Naklen yayın işinin TRT'de olmasından dolayı herkes memnundu. Sokağımızı süpüren Osman Efendi ile sabah selamlaşmamızda gevrek ifadesini görmek ayrı zevkti. O da iyi Beşiktaşlı. Bu defa da maçı sıcak odasında izledi. Kahveye gitme mecburiyetinde kalmadı. Süpürgesini kullanışı bile Babel gibi ahenkliydi.

Başkan Fikret Orman'ın 4 yıl önce söylediklerini hatırlatarak konuyu bağlamak istiyorum. Bunları, daha Vodafone Arena yokken dillendirmişti:

"Beşiktaş büyük camiadır. Bu camiaya yakışan Avrupa'da kupa kaldırmaktır. Bunu çok istiyorum".

Biz de başkan, biz de...

***

Hadise'nin bacakları

O Ses Türkiye'de sona gelindi. Kazanan yarın akşam belli olacak. Hadise'nin ilk kez şampiyon çıkaracağını sanıyorum. Olağanüstü ses ve yorum Dodan Özer, 62'lik Cihangir Moralı  ve genç Taylan Bayri onun finalistleri. Hadise'yi zorlayacak "Dini Rapçi Resül" olacak. Gökhan-Hakan kardeşlerin diğer finalisti Keremhan'ın kazanma şansı olduğunu sanmıyorum. Tıpkı Sibel Can'ın Burhan Çatılı'sı gibi. Tespitlerime göre rezil olan Murat Boz kamuoyunca cezalandırıldı. Bunun nedenini anlamıştır sanırım. Bir daha görevi olmayan işlere burnunu sokmamayı öğrenmeli.

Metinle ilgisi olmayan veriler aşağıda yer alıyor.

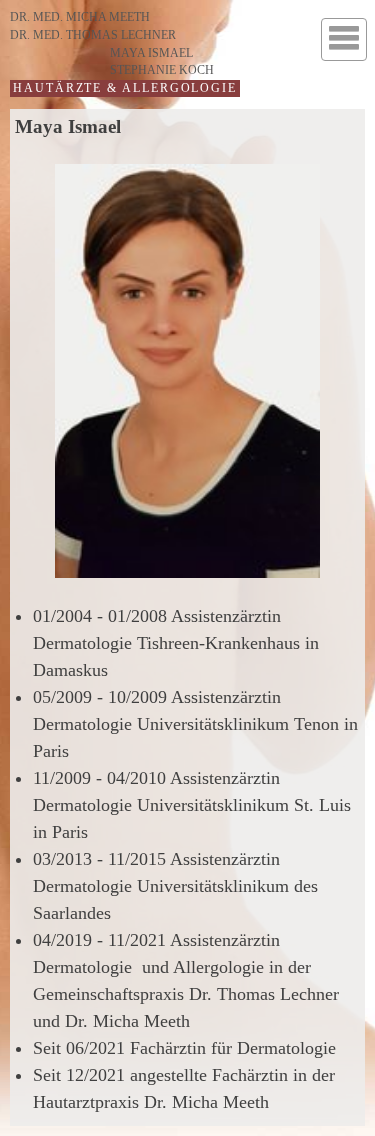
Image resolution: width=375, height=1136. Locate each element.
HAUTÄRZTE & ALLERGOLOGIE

Beni şaşırtan iki konuyu açmak istiyorum. Acun Ilıcalı, tüm yayın hayatının toplamı kadar hatayı tek yayında yaptı. Survivor'da bağırıp çağırmaktan, stüdyoda konuşma adabını kaybettiği belli. Diğeri Hadise ile ilgili. Kusura bakmasın ama aldığı kilolar ortada. Üstüne üstlük balona dönüşmüş bacaklarını iyice teşhir eden mini giymesi bir başka yanlıştı. Anlaşılan çıktığı piliç reklamları onu da besiye çekti.